一瞬目を瞠って己の腕の先を見おろした緑川は、けれど重ねられたそれを振り払うことなく後藤の行為を受け入れて、そのままふたたび前を向いた。
「病気になったり怪我したりすると気が弱るっていうけど、ほんとですね」
「おまえはそうやって冷静に自己分析しちまう性質(たち)だから俺は心配だよ」
俺のことで気を煩わせて済みません、殊勝な言葉の割に悪戯な表情で返され、後藤はようやく少しだけ安堵をおぼえ頬を緩めた。
「ウチの選手が怪我するといつも思うんだ、俺が代わってやれたらいいのに、って」
「後藤さんは優し過ぎますよ」
「そんなことはないさ。ただのエゴだ」
「エゴ?」
「俺は引退した身だから、もう選手としてこのクラブに貢献することは出来ないだろ? だから、おまえたち現役の選手をその自分の身代りみたいに思っちまうんだよ、たぶん」
「⋯⋯」
目の前のグラウンドの中では練習中の選手たちの様々な声が飛び交い、ボールの弾む音が響いている。それらの音に耳を傾けて、ふたりはしばし無言の中に身を置いた。

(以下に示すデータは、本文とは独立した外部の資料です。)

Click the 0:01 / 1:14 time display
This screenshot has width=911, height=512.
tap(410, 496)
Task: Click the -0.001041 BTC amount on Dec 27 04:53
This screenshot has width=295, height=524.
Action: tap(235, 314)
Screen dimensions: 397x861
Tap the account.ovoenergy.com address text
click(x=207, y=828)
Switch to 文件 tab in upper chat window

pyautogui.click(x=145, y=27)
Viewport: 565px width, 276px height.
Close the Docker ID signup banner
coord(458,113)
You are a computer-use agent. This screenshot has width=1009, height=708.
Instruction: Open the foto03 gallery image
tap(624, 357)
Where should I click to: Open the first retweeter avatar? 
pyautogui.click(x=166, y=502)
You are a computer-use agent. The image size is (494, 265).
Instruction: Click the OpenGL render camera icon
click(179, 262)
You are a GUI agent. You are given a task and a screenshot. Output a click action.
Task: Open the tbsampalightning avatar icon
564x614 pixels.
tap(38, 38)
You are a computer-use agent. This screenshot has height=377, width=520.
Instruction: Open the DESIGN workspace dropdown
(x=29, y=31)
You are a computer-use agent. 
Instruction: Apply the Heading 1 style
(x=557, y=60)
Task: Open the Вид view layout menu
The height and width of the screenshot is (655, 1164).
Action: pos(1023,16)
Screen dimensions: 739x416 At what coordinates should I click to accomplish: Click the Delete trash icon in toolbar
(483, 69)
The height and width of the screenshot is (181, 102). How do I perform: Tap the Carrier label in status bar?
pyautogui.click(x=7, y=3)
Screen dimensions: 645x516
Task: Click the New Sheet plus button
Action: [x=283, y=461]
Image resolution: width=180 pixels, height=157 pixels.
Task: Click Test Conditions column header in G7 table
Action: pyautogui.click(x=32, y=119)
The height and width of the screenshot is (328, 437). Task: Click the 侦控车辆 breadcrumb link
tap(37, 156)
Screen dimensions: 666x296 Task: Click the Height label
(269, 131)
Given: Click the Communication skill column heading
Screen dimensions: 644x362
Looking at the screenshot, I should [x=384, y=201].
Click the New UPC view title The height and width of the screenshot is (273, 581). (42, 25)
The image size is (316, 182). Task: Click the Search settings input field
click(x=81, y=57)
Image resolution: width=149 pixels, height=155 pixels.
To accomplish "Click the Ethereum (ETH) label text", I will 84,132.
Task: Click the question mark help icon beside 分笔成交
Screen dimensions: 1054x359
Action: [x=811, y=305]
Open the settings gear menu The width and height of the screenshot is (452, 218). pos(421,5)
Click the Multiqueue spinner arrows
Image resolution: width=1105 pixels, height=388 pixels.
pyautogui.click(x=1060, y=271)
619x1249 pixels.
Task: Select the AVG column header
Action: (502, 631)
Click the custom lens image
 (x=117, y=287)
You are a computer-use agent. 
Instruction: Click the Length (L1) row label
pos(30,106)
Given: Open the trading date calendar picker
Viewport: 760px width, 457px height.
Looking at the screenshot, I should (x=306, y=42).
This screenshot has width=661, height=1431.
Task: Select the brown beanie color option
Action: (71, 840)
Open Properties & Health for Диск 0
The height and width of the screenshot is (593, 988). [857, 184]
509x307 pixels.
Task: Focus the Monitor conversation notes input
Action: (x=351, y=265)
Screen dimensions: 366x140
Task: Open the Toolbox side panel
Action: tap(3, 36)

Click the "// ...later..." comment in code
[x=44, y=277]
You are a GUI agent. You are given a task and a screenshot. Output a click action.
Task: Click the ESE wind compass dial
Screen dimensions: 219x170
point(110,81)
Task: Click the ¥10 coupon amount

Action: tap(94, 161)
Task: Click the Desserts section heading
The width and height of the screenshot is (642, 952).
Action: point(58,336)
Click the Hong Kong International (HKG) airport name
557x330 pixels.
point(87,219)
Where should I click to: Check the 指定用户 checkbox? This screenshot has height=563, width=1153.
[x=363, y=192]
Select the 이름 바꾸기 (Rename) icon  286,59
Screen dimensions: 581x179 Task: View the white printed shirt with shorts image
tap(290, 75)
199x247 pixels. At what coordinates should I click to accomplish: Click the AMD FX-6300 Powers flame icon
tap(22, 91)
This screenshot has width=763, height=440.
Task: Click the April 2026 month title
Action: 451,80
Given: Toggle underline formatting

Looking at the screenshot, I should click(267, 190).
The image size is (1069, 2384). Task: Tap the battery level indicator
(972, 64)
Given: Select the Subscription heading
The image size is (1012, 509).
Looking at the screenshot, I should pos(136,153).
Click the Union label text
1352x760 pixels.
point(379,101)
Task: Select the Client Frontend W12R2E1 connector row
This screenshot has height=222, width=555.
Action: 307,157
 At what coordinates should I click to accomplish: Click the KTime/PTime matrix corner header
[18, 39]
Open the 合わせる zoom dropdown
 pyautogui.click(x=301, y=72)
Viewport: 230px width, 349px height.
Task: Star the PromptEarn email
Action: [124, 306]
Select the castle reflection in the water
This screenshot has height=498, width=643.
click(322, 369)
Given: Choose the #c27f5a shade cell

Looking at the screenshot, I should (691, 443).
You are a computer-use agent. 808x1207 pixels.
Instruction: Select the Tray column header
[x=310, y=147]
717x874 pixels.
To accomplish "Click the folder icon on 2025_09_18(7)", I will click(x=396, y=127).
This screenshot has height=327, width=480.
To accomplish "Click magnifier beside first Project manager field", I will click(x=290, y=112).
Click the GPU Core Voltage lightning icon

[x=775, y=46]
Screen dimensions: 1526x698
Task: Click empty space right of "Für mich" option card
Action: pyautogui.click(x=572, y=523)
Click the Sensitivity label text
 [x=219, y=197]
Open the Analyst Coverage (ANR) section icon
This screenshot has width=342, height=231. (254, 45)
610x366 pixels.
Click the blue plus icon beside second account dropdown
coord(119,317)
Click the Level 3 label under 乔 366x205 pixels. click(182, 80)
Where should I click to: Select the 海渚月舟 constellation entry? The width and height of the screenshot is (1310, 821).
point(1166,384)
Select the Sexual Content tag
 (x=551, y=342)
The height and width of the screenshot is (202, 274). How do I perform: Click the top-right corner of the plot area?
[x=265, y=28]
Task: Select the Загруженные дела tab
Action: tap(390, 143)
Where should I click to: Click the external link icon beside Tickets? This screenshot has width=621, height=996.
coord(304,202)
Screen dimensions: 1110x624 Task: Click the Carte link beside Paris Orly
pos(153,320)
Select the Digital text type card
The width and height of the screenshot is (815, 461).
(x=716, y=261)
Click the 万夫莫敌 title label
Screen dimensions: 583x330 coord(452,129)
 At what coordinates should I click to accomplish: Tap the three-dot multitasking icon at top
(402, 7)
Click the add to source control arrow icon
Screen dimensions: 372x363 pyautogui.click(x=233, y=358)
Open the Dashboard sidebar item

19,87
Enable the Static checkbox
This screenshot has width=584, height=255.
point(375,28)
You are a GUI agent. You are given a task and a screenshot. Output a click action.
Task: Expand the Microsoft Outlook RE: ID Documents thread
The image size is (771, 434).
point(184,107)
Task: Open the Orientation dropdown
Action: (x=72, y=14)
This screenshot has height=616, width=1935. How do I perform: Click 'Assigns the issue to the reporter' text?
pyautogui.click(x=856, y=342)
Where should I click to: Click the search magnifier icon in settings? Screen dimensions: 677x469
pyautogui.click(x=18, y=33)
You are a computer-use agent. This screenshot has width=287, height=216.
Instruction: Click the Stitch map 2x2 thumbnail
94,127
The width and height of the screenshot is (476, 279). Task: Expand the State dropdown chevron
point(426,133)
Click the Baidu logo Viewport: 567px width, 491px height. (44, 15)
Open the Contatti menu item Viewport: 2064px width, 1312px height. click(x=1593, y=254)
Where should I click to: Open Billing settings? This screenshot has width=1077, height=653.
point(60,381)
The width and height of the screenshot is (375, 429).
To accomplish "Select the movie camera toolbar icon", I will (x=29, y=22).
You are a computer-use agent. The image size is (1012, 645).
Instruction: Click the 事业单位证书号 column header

じゃあ俺はそろそろ仕事に戻るよ、と踏ん切りをつけて後藤が腰を上げる。
「俺に出来ることならなんでも手を貸すから。遠慮せずに頼ってくれよ、ドリ」
「ありがとうございます。自棄起こす前に、ちゃんと甘えますよ」
口ではそう言うが、きっと実際には緑川は自分を頼ってはくれないだろう。後藤にはなんとなくそれが解っている。確信にも近い感覚だ。今日はたまたま、わずかに寄りかかってみせてくれたけれど、肝心なときには、おそらく――。
ひとりで闘い、ひとりで乗り越えてしまうのだ、緑川宏というフットボーラーは。
それでも、わかっている人間がここにいる、と。支えてやりたいと願う男がこのクラブにはいるのだ、と。それを知っていて貰えるなら。
己の言葉も存在も無駄ではないのだと、いまはそれだけを自分に言い聞かせる。
立場は違えど目指す先は同じ仲間だから。
それぞれがいま己に出来ることを、それぞれの場所で。